Among the lines below, some may hold the word "arrow"; state how many do, giving only the number.

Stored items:
————————
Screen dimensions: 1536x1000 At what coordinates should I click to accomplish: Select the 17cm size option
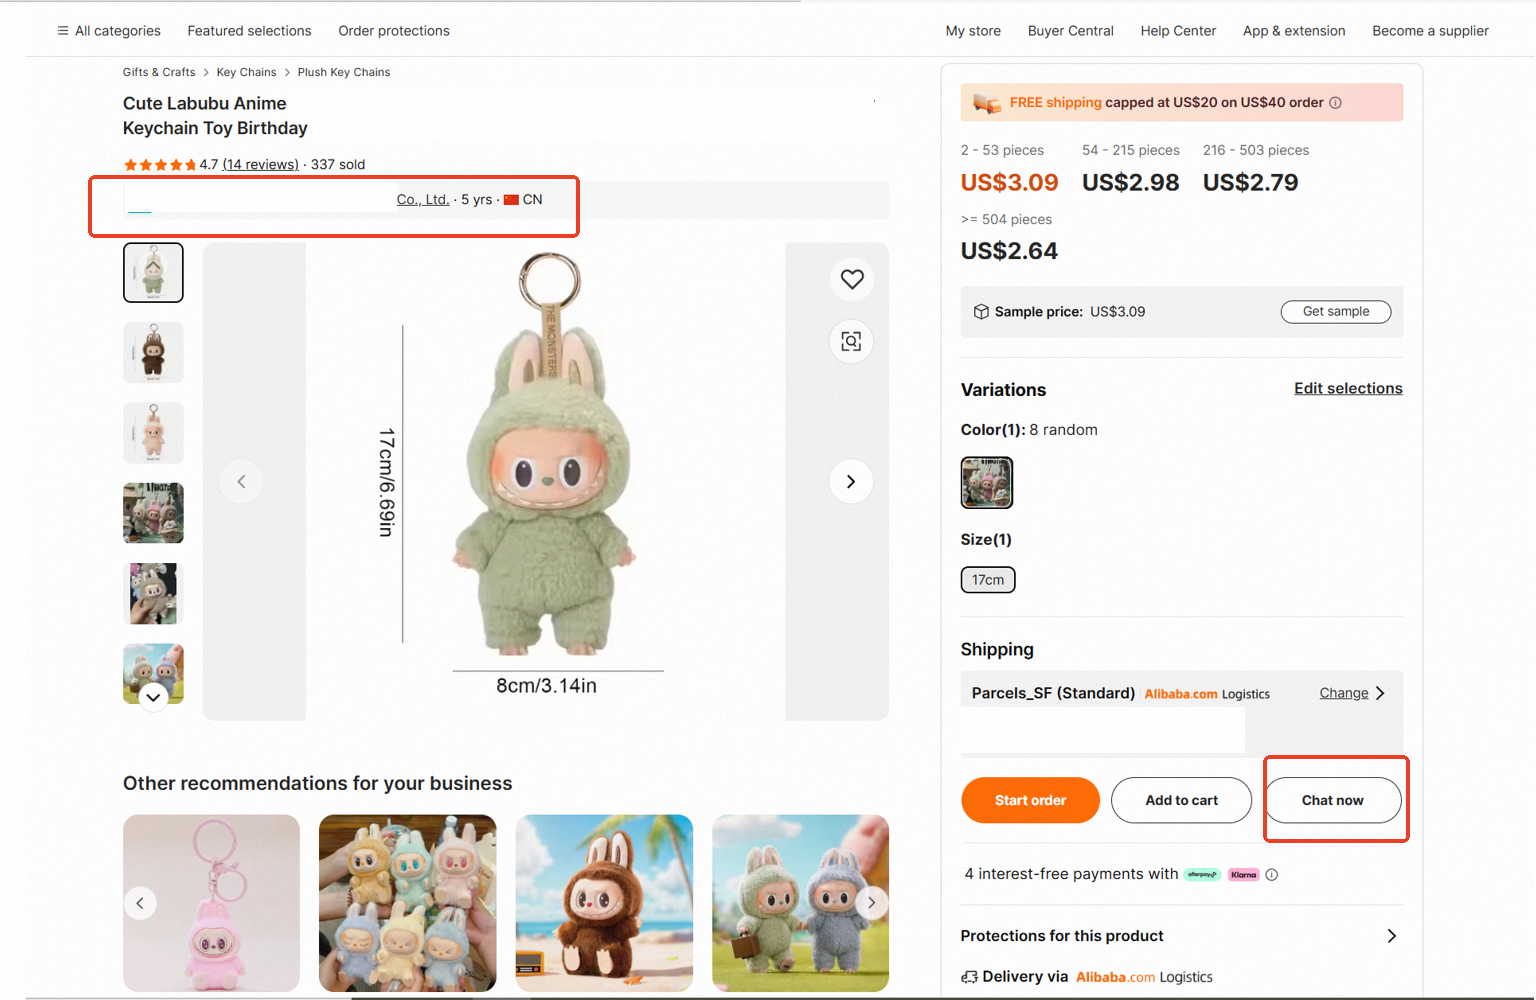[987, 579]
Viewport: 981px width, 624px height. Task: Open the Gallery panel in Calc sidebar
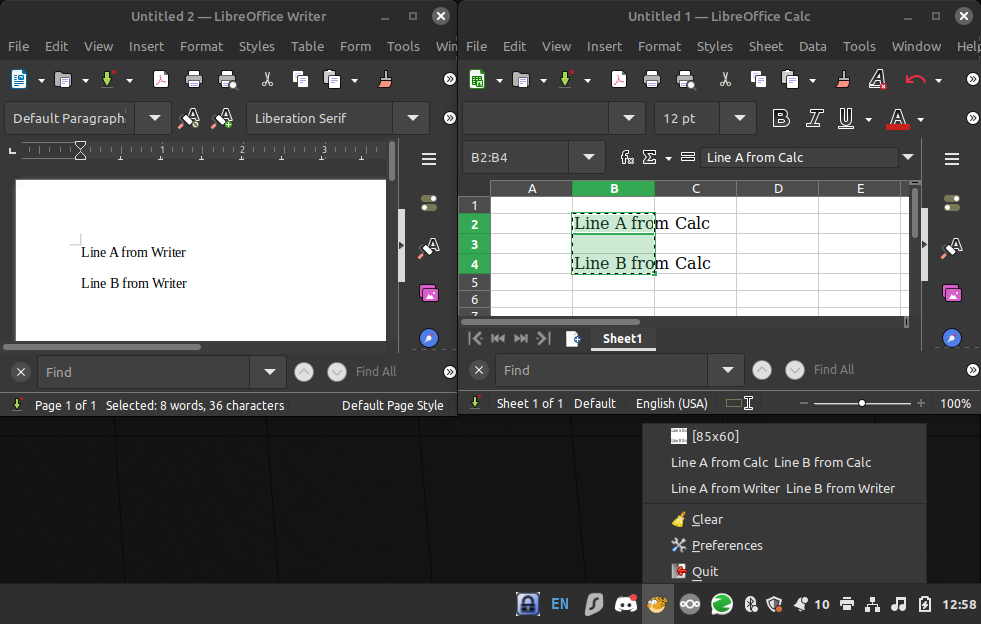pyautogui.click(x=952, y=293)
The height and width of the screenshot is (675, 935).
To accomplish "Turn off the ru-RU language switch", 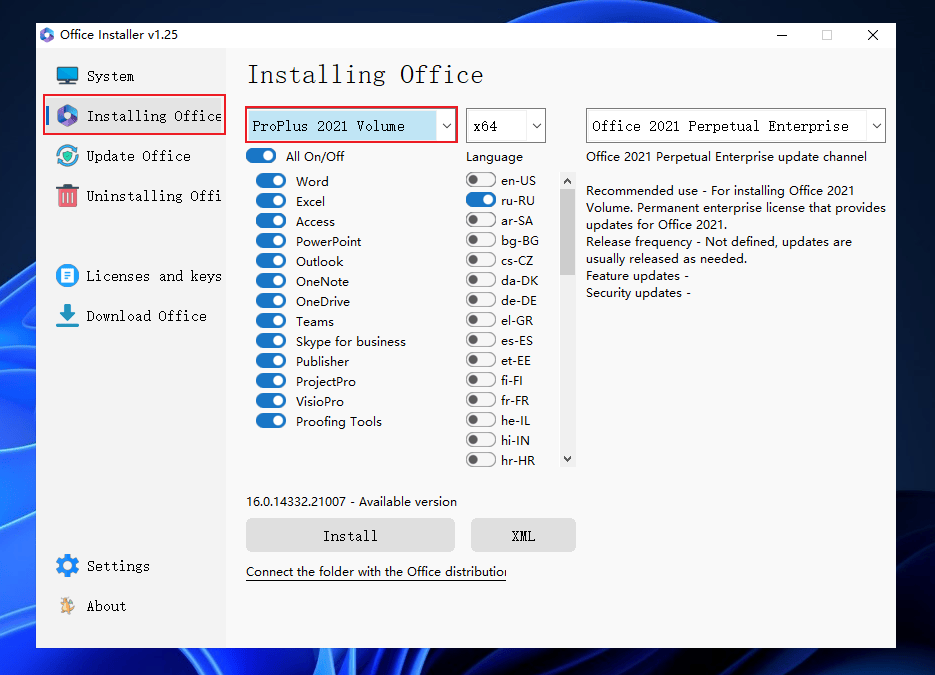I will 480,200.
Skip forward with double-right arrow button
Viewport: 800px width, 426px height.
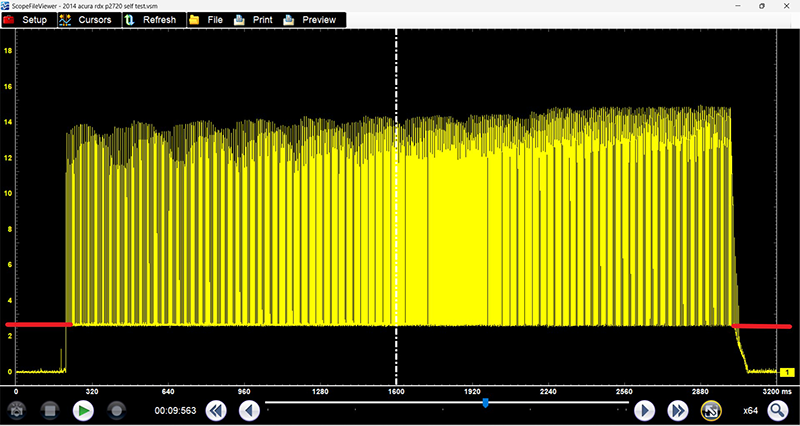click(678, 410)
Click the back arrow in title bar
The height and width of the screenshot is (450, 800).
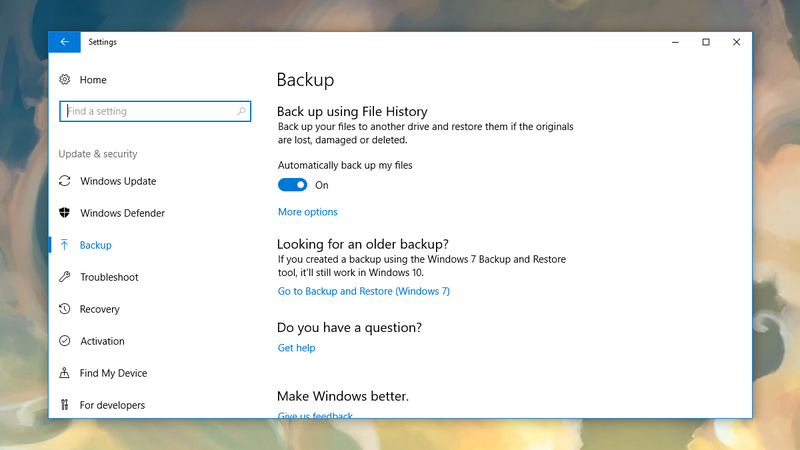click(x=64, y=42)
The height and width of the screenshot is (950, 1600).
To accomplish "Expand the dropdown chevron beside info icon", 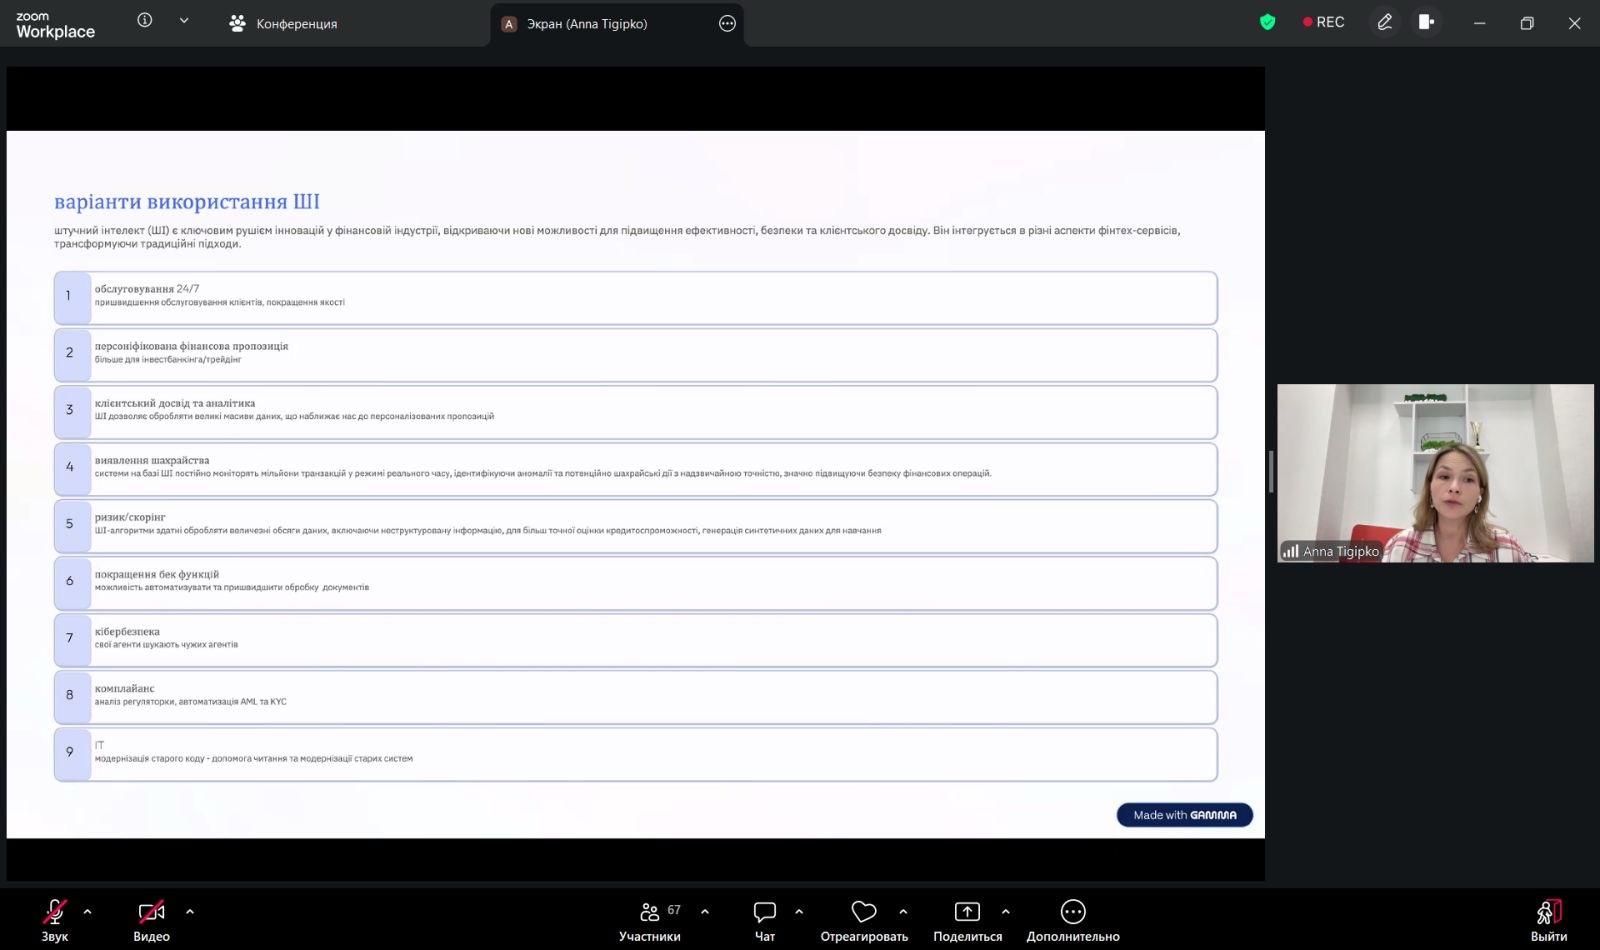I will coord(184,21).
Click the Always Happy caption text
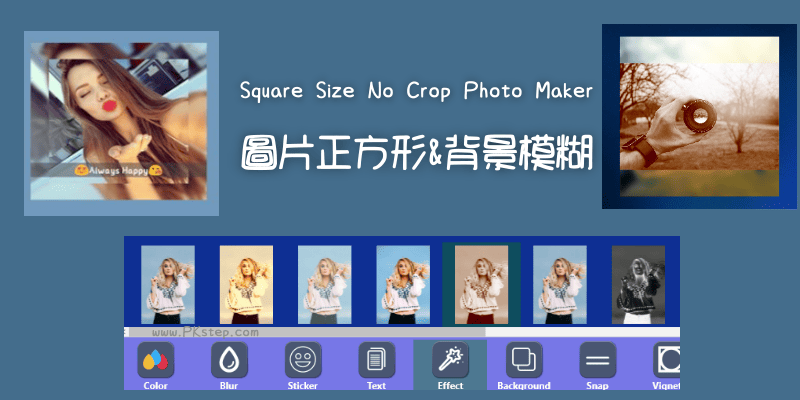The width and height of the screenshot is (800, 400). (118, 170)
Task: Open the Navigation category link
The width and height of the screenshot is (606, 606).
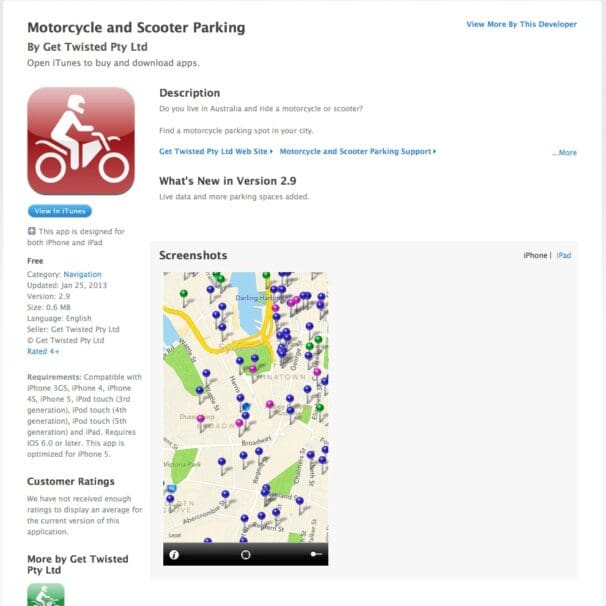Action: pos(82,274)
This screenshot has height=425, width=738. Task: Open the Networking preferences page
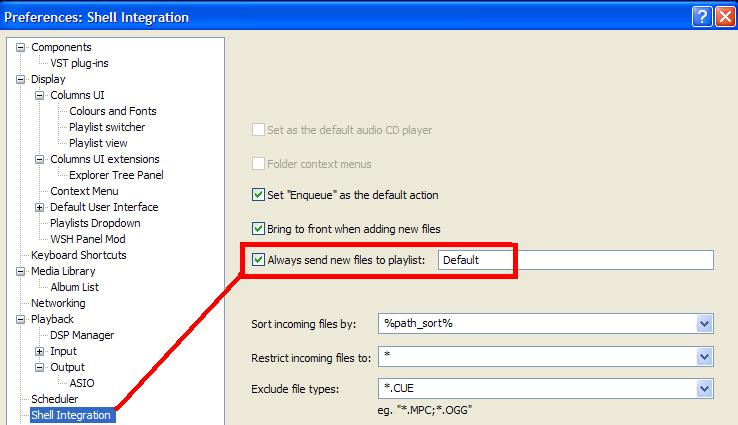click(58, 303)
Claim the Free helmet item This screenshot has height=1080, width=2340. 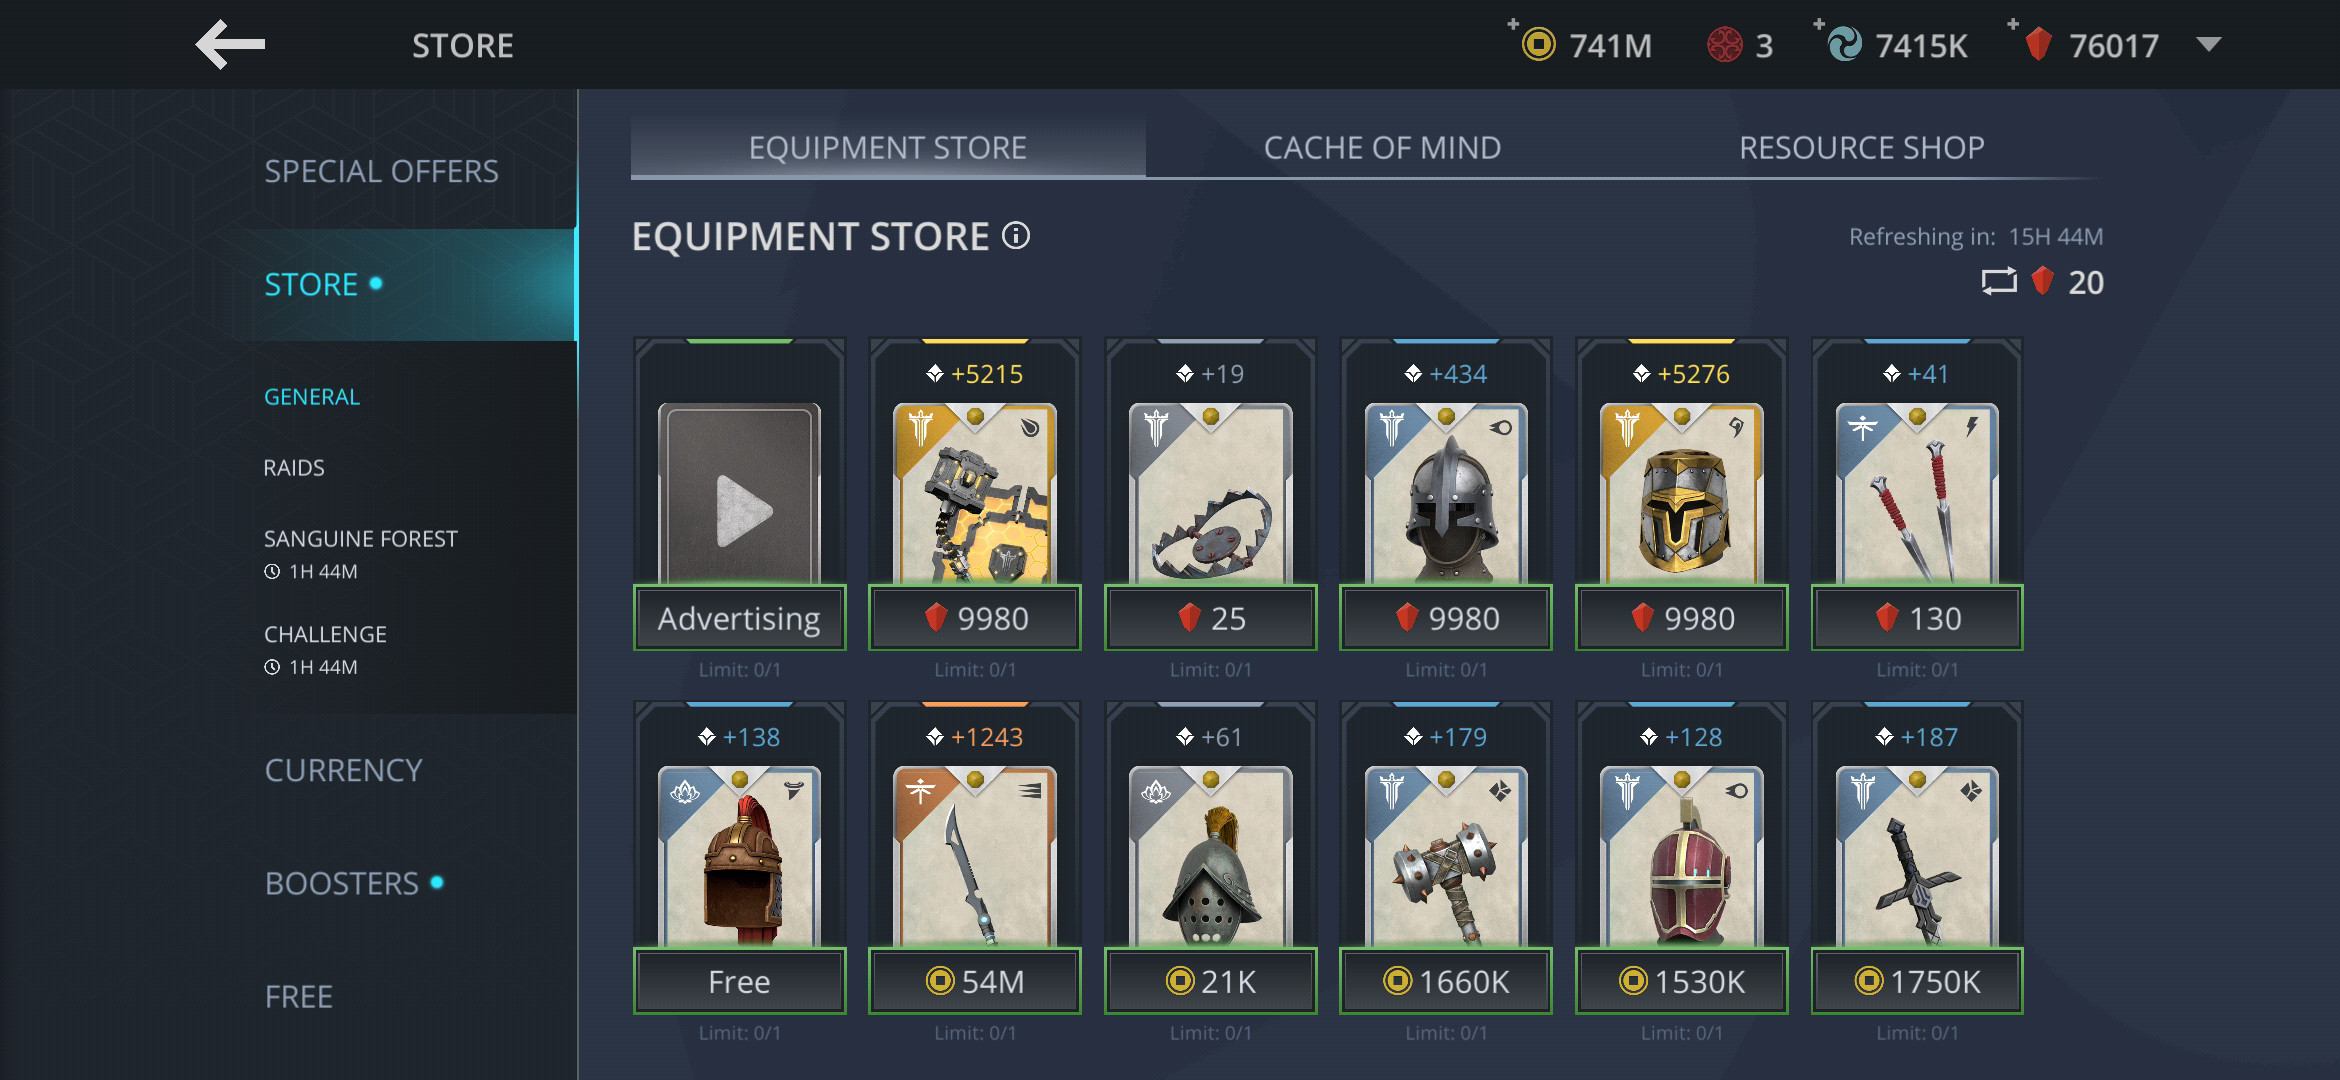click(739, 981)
————————
SOLUTION TO THIS PROBLEM
2